Start of The input

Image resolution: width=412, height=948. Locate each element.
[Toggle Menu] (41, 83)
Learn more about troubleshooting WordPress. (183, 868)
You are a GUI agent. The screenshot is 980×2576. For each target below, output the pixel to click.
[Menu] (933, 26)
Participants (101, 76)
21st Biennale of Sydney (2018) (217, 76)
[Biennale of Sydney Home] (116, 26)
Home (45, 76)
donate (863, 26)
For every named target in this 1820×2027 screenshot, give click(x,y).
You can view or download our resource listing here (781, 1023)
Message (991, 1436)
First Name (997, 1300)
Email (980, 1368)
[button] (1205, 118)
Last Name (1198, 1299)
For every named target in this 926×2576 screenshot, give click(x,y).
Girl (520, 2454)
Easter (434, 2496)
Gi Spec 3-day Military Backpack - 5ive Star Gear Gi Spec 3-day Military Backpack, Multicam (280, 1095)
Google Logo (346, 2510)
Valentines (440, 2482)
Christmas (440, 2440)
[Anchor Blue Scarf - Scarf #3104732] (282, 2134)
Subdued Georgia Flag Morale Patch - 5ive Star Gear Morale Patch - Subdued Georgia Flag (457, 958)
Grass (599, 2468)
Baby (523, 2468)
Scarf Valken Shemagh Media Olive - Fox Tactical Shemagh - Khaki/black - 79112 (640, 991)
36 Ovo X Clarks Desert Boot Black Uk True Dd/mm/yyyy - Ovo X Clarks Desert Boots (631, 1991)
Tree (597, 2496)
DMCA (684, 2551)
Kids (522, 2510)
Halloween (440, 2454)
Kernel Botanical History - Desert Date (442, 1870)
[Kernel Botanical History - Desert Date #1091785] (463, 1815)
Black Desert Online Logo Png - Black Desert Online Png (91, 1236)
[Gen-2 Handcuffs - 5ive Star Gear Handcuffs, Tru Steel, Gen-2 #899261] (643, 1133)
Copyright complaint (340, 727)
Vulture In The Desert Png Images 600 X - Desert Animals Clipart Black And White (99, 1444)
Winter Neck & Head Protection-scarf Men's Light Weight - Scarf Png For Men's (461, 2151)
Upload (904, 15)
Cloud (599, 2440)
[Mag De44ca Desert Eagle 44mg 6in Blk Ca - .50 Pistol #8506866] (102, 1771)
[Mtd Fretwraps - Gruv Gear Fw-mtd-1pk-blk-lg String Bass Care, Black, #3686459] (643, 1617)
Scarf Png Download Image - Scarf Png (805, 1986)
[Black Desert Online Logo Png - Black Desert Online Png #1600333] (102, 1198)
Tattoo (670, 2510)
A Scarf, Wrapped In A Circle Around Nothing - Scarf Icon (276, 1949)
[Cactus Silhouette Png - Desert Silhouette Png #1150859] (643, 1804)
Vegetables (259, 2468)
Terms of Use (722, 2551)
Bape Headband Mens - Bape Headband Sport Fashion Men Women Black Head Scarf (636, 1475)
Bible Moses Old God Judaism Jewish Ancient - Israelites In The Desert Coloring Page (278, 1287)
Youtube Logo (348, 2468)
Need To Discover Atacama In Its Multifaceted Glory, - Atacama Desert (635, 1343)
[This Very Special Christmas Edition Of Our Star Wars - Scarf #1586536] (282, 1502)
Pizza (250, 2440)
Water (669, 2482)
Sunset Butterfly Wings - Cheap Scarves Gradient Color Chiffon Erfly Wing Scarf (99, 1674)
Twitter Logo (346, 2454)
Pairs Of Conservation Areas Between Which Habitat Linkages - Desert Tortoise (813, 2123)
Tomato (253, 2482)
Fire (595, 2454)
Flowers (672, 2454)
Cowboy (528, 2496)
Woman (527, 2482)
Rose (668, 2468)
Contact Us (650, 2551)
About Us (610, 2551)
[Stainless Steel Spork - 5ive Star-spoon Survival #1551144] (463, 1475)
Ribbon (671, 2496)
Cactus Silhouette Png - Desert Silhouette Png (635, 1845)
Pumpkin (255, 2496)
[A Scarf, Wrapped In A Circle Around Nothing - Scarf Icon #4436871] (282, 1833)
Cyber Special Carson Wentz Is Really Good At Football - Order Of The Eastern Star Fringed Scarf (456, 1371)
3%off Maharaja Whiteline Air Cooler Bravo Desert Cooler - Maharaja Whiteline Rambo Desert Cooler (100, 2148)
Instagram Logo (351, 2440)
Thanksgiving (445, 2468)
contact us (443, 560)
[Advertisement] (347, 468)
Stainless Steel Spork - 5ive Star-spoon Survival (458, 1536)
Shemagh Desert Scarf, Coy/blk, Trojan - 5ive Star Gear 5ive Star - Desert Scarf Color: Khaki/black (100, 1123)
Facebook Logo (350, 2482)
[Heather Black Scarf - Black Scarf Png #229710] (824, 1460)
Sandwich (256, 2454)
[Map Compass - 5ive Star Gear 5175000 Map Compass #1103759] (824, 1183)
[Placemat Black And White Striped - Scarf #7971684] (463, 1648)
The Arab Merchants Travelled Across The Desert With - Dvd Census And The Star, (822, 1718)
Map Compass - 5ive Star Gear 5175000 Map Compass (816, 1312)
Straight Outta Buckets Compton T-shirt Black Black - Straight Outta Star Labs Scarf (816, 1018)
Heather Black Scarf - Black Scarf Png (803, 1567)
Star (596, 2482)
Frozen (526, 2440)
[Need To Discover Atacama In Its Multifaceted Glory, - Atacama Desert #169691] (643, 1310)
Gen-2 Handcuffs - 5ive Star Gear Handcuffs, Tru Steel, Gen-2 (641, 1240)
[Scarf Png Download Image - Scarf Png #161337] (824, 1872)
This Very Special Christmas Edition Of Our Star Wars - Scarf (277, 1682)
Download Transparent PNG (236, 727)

End of The input

- Directions for this task -
Reproduce every entry exactly, with nothing added or dropped.

- Response area -
Image resolution: width=412, height=948. Locate each element.
[Toggle Menu] (41, 83)
Learn more about troubleshooting WordPress. (183, 868)
You are a GUI agent. The screenshot is 980×2576. For each target below, output the pixel to click.
[Menu] (933, 26)
Participants (101, 76)
21st Biennale of Sydney (2018) (217, 76)
[Biennale of Sydney Home] (116, 26)
Home (45, 76)
donate (863, 26)
For every named target in this 1820×2027 screenshot, give click(x,y).
You can view or download our resource listing here (781, 1023)
Message (991, 1436)
First Name (997, 1300)
Email (980, 1368)
[button] (1205, 118)
Last Name (1198, 1299)
For every named target in this 926×2576 screenshot, give click(x,y).
Girl (520, 2454)
Easter (434, 2496)
Gi Spec 3-day Military Backpack - 5ive Star Gear Gi Spec 3-day Military Backpack, Multicam (280, 1095)
Google Logo (346, 2510)
Valentines (440, 2482)
Christmas (440, 2440)
[Anchor Blue Scarf - Scarf #3104732] (282, 2134)
Subdued Georgia Flag Morale Patch - 5ive Star Gear Morale Patch - Subdued Georgia Flag (457, 958)
Grass (599, 2468)
Baby (523, 2468)
Scarf Valken Shemagh Media Olive - Fox Tactical Shemagh - Khaki/black - 79112 (640, 991)
36 Ovo X Clarks Desert Boot Black Uk True Dd/mm/yyyy - Ovo X Clarks Desert Boots (631, 1991)
Tree (597, 2496)
DMCA (684, 2551)
Kids (522, 2510)
Halloween (440, 2454)
Kernel Botanical History - Desert Date (442, 1870)
[Kernel Botanical History - Desert Date #1091785] (463, 1815)
Black Desert Online Logo Png - Black Desert Online Png (91, 1236)
[Gen-2 Handcuffs - 5ive Star Gear Handcuffs, Tru Steel, Gen-2 #899261] (643, 1133)
Copyright complaint (340, 727)
Vulture In The Desert Png Images 600 X - Desert Animals Clipart Black And White (99, 1444)
Winter Neck & Head Protection-scarf Men's Light Weight - Scarf Png For Men's (461, 2151)
Upload (904, 15)
Cloud (599, 2440)
[Mag De44ca Desert Eagle 44mg 6in Blk Ca - .50 Pistol #8506866] (102, 1771)
[Mtd Fretwraps - Gruv Gear Fw-mtd-1pk-blk-lg String Bass Care, Black, #3686459] (643, 1617)
Scarf Png Download Image - Scarf Png (805, 1986)
[Black Desert Online Logo Png - Black Desert Online Png #1600333] (102, 1198)
Tattoo (670, 2510)
A Scarf, Wrapped In A Circle Around Nothing - Scarf Icon (276, 1949)
[Cactus Silhouette Png - Desert Silhouette Png #1150859] (643, 1804)
Vegetables (259, 2468)
Terms of Use (722, 2551)
Bape Headband Mens - Bape Headband Sport Fashion Men Women Black Head Scarf (636, 1475)
Bible Moses Old God Judaism Jewish Ancient - Israelites In The Desert Coloring Page (278, 1287)
Youtube Logo (348, 2468)
Need To Discover Atacama In Its Multifaceted Glory, - Atacama Desert (635, 1343)
[This Very Special Christmas Edition Of Our Star Wars - Scarf #1586536] (282, 1502)
Pizza (250, 2440)
Water (669, 2482)
Sunset Butterfly Wings - Cheap Scarves Gradient Color Chiffon Erfly Wing Scarf (99, 1674)
Twitter Logo (346, 2454)
Pairs Of Conservation Areas Between Which Habitat Linkages - Desert Tortoise (813, 2123)
Tomato (253, 2482)
Fire (595, 2454)
Flowers (672, 2454)
Cowboy (528, 2496)
Woman (527, 2482)
Rose (668, 2468)
Contact Us (650, 2551)
About Us (610, 2551)
[Stainless Steel Spork - 5ive Star-spoon Survival #1551144] (463, 1475)
Ribbon (671, 2496)
Cactus Silhouette Png - Desert Silhouette Png (635, 1845)
Pumpkin (255, 2496)
[A Scarf, Wrapped In A Circle Around Nothing - Scarf Icon #4436871] (282, 1833)
Cyber Special Carson Wentz Is Really Good At Football - Order Of The Eastern Star Fringed Scarf (456, 1371)
3%off Maharaja Whiteline Air Cooler Bravo Desert Cooler - Maharaja Whiteline Rambo Desert Cooler (100, 2148)
Instagram Logo (351, 2440)
Thanksgiving (445, 2468)
contact us (443, 560)
[Advertisement] (347, 468)
Stainless Steel Spork - 5ive Star-spoon Survival (458, 1536)
Shemagh Desert Scarf, Coy/blk, Trojan - 5ive Star Gear 5ive Star - Desert Scarf Color: Khaki/black (100, 1123)
Facebook Logo (350, 2482)
[Heather Black Scarf - Black Scarf Png #229710] (824, 1460)
Sandwich (256, 2454)
[Map Compass - 5ive Star Gear 5175000 Map Compass #1103759] (824, 1183)
[Placemat Black And White Striped - Scarf #7971684] (463, 1648)
The Arab Merchants Travelled Across The Desert With - Dvd Census And The Star, (822, 1718)
Map Compass - 5ive Star Gear 5175000 Map Compass (816, 1312)
Straight Outta Buckets Compton T-shirt Black Black - Straight Outta Star Labs Scarf (816, 1018)
Heather Black Scarf - Black Scarf Png (803, 1567)
Star (596, 2482)
Frozen (526, 2440)
[Need To Discover Atacama In Its Multifaceted Glory, - Atacama Desert #169691] (643, 1310)
Gen-2 Handcuffs - 5ive Star Gear Handcuffs, Tru Steel, Gen-2 (641, 1240)
[Scarf Png Download Image - Scarf Png #161337] (824, 1872)
This Very Special Christmas Edition Of Our Star Wars - Scarf (277, 1682)
Download Transparent PNG (236, 727)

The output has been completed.